__Aim of the exercise__
In the listing below, substitute "panel" for "pane" and change nothing else. Omit the pictures when you write it out.

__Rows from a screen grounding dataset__

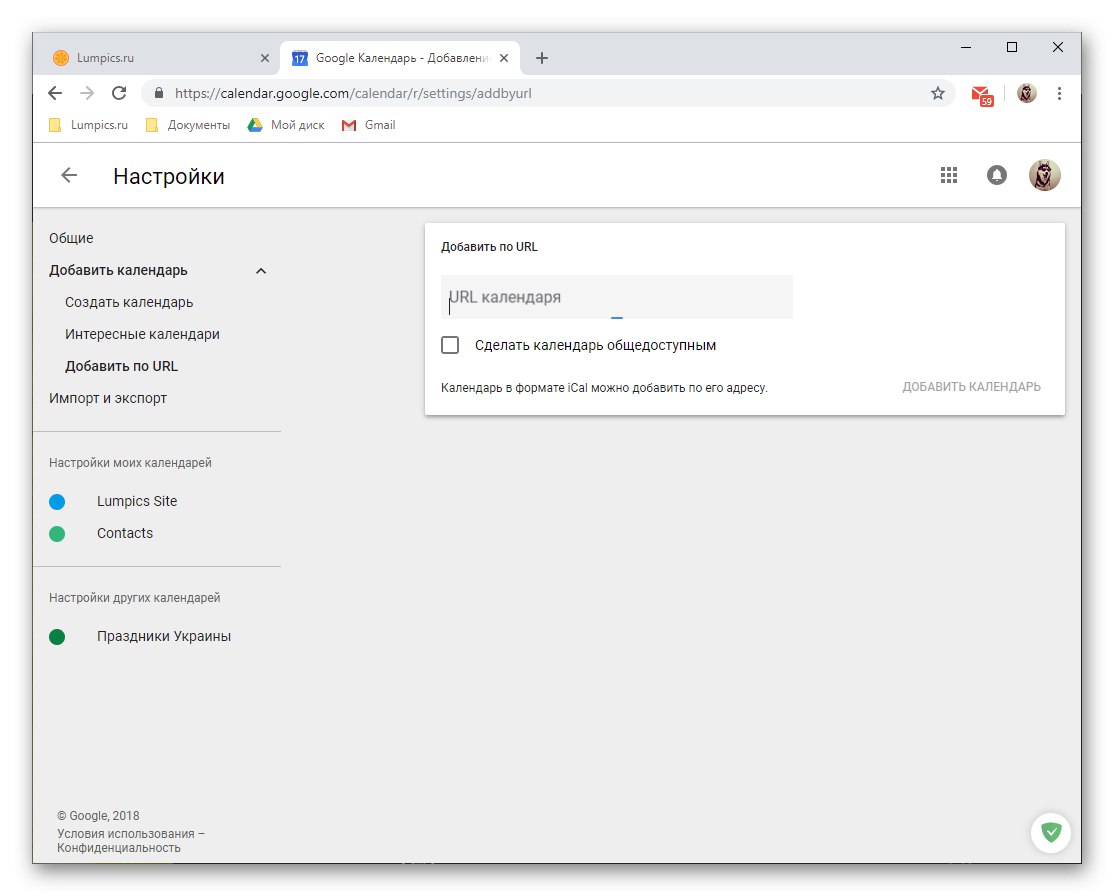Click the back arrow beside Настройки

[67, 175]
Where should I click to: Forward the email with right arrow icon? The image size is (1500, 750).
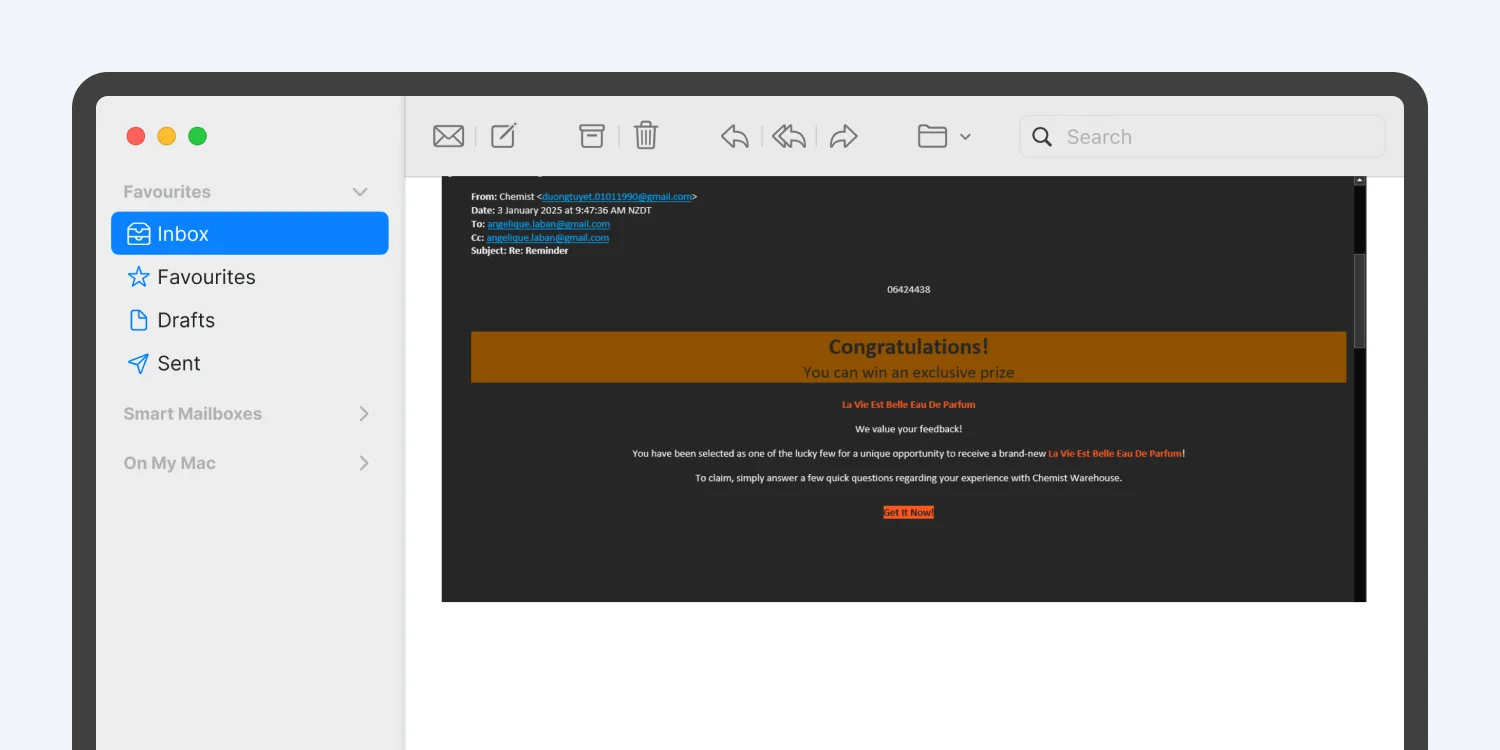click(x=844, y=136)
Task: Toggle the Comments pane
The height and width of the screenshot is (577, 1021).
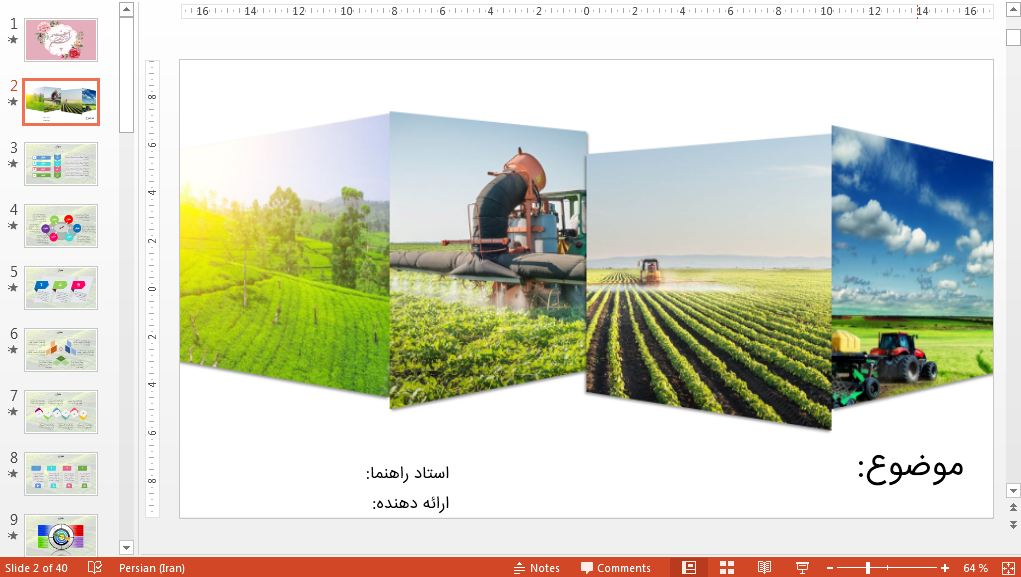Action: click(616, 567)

__Solution for this task__
Click the back arrow beside Настройки

[67, 175]
Where should I click to: Forward the email with right arrow icon? The image size is (1500, 750).
click(x=844, y=136)
Task: Toggle the Comments panel
The height and width of the screenshot is (577, 1021).
Action: click(616, 567)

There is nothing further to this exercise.